It might be worth phoning the school or the LEA to find out where, in practice, the catchment area for each school finished last year, to work out whether you have a chance. The catchment areas change each year according to the number of applicants and no. of siblings, but it should give you an idea of whether you're in with a chance.
thank you frogs for this. i must admit, i think that the schools round here do have to go by these selction critera first and foremost, i guess i was thinking that if they have say 40% of their space dedicated to those that don't belong to any of the criteria, would those few sentences make a big difference. v diff to know also if they are looking for a certain kind of family....
Be honest - why are you choosing this school? Put those reasons.
I would be tempted to say that the school comes highly recommended by friends, that you think it would be the best suited for your child because of the school's high achievement in (whatever the school excels at art, music etc.)
I put something like, 'I would like my son to attend this school as it has an excellent reputation and the location of the school would enable him to walk to school, eventually unaccompanied, which would increase his independence'.
I understood that space was to say something about the child's special needs. If your ds doesn't have special needs or siblings at the school there is not much point writing anything. The stated criteria apply to 100% of the children - everyone lives some distance from the school IYSWIM.
sparks, there is another box on the form for special needs. yes i see what you mean, tho i don't see what harm it can do emphasising you are particularly keen on one school (?)
Madgirl I think you should phone the LEA to check, but i would think that the admission criteria woulds be as Frogs said, unless they are church schools. Other London boroughs I know only consider siblings, SEN and distance and I dont *think* Wandsworth is different.
right you are, think i will just say i am keen for ds to go to x school because i have have friends with kids there and they have highly recommended it, i will also say i am keen for us to be able to walk to school. thanks all.
In my London Borough the criteria is exactly as frogs says and its very strict. I cant find the guidance booklet at the moment, but I'm fairly sure it said something along the lines of don't bother trying to tell us how wonderful your child is etc etc - the criteria is the criteria and thats it.
Do as others suggest and contact the LEA. Ours uses a specific mapping system which can be checked out on the internet so you can see where you are in relation to the catchment areas.
If you do want to add something to the form, focus on the criteria, so if where you want to go is the closest and you are in its catchment area, then say so.
We are very close to the "top" primary school in our borough - next door is in its catchment area, but we are not. The pressure for places is enormous and we were really panicking when we realised we had no chance of getting our two in.
However, a much closer school which at first I thought was a real "second best" is I think, just as good. I did my homework and found out that since its last OFSTED report in 2000 (which wasnt bad, but nothing like the "supa dupa" school) it has dramatically improved, has a new Head and the SAME KS2 SAT results as supa dupa school last year. Its also an all round warmer, friendlier, more culturally diverse place than the one we were originally desperate to get into.

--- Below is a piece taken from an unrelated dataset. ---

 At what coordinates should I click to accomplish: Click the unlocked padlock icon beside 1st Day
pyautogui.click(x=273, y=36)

Found out today that ds1 has been offered a nursery place there for Sept and I am thrilled to bits and his chances of getting a reception place are miles better.
I suppose what I am trying to say is that all is not as it seems when looking at potential schools.

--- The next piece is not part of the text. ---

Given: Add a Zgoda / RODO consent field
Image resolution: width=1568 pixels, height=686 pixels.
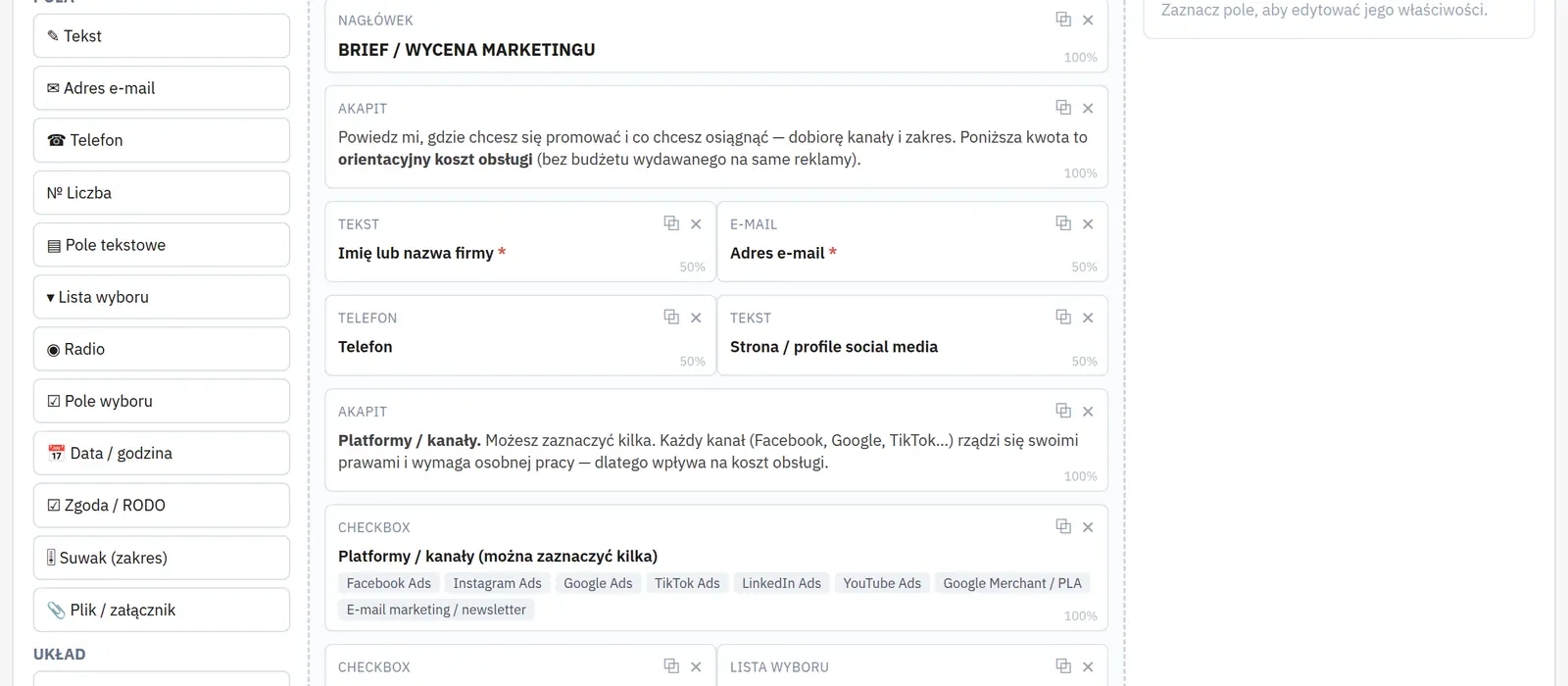Looking at the screenshot, I should (162, 506).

Thanks for that twogorgeousboys. I've checked the catchment areas- there are 3 schools which look really quite good; the first we are in the catchment area for, so will emphasize this on the form, the second we are close to but not in the catchment area for, so i shall emphasise proximity and what great reports i have had of it, the third has now catchment area so will just chance our luck.
Sounds like your form isn't quite the same as the one I filled in. I didn't mean there was any harm in writing something in that space, just that it wouldn't make any difference.

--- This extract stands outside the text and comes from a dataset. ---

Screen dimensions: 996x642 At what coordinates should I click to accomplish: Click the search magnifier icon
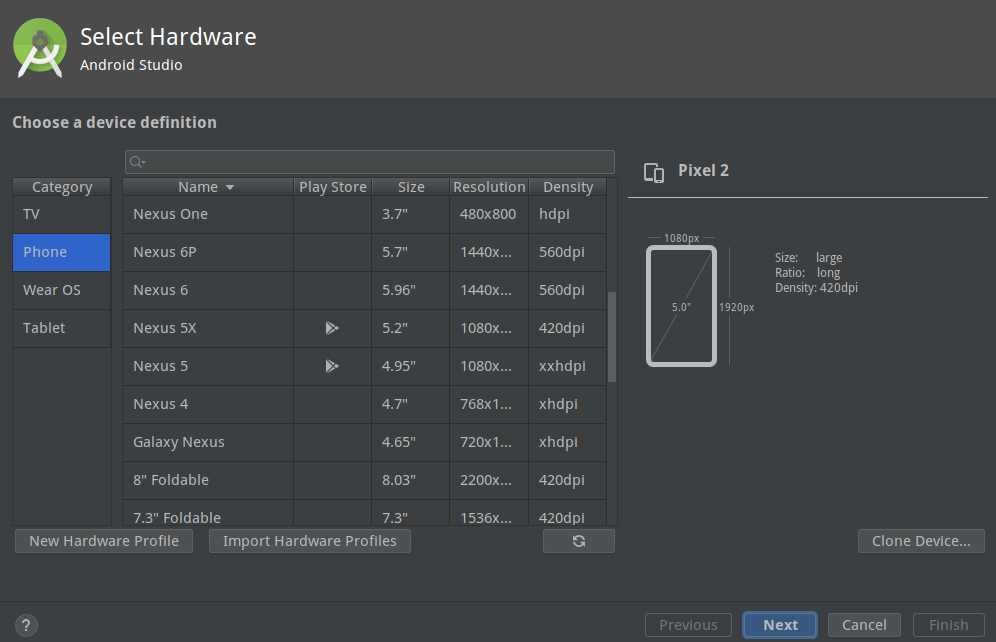coord(137,162)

I have a friend who is a teacher and she says for her school in another London borough they literally sit down with a map, measure how far the kids live from the school and rank them closest to furthest.
I agree with twogorgeousboys that all is not what it seems. Do go and visit the schools, if you can, before making a final decision. What I like most about my dd's school (she's in reception now) is the friendly and respectful atmosphere.